→ **What you have to do**
For the material below, return exactly the lines starting at the line containing "Renew Your Membership (1092, 1665)" and ending at the line containing "Part 97 - Amateur Radio (353, 294)", both ends included, and no others.

*** Data to use Section Begins ***

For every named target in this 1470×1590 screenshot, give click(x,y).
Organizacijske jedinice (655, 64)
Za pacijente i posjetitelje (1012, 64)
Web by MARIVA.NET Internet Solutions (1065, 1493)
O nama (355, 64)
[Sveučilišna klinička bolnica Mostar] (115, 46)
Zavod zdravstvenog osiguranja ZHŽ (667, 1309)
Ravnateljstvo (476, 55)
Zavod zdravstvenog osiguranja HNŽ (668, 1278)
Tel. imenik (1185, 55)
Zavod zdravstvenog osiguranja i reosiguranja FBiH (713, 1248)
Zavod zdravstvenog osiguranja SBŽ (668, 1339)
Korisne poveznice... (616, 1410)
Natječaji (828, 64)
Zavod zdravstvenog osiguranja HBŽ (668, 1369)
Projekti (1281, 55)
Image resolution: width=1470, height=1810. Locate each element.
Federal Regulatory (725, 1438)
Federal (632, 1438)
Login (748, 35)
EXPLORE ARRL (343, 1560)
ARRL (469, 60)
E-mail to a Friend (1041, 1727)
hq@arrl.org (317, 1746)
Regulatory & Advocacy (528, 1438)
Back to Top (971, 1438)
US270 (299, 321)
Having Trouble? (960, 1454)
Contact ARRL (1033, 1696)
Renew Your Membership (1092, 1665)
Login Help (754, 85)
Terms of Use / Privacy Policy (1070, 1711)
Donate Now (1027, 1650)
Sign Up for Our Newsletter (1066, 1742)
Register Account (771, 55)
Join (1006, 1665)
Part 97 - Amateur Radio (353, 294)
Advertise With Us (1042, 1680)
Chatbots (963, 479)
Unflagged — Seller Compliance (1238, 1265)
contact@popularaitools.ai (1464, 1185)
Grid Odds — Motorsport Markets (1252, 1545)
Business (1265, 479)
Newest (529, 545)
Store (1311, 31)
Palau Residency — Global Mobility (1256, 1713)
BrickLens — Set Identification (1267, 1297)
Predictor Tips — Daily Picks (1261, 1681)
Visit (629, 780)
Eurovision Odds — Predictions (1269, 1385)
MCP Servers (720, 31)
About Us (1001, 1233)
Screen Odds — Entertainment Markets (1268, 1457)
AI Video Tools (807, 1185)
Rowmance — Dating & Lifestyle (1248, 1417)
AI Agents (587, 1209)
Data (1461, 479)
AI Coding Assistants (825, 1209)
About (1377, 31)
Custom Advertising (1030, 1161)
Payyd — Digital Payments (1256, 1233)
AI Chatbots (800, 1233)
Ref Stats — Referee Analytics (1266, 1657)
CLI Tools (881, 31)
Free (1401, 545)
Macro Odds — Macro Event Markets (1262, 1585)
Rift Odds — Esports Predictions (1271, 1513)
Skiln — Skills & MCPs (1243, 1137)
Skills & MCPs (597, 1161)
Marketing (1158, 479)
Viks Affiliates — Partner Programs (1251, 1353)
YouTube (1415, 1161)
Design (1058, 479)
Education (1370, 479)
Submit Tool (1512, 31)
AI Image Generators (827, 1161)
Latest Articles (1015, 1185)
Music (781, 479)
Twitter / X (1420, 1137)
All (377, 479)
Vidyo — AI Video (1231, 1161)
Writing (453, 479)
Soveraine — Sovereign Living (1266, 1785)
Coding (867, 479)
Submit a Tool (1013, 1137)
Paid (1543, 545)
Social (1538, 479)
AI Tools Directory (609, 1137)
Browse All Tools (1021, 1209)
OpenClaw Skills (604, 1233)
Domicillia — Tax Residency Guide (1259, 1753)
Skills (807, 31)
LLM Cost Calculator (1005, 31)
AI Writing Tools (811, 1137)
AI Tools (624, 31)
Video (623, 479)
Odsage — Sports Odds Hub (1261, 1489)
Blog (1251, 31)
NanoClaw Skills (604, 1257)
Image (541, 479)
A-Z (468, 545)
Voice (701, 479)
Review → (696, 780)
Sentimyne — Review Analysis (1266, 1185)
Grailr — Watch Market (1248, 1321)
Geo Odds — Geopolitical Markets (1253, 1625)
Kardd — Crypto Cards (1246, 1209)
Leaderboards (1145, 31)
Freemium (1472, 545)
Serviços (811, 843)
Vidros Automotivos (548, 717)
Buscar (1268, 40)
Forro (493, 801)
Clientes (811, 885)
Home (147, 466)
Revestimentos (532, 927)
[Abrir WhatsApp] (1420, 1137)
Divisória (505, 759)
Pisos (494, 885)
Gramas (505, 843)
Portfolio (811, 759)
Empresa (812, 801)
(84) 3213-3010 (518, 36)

*** Data to use Section Ends ***

→ **Solution for this task**
Renew Your Membership (1092, 1665)
Login Help (754, 85)
Terms of Use / Privacy Policy (1070, 1711)
Donate Now (1027, 1650)
Sign Up for Our Newsletter (1066, 1742)
Register Account (771, 55)
Join (1006, 1665)
Part 97 - Amateur Radio (353, 294)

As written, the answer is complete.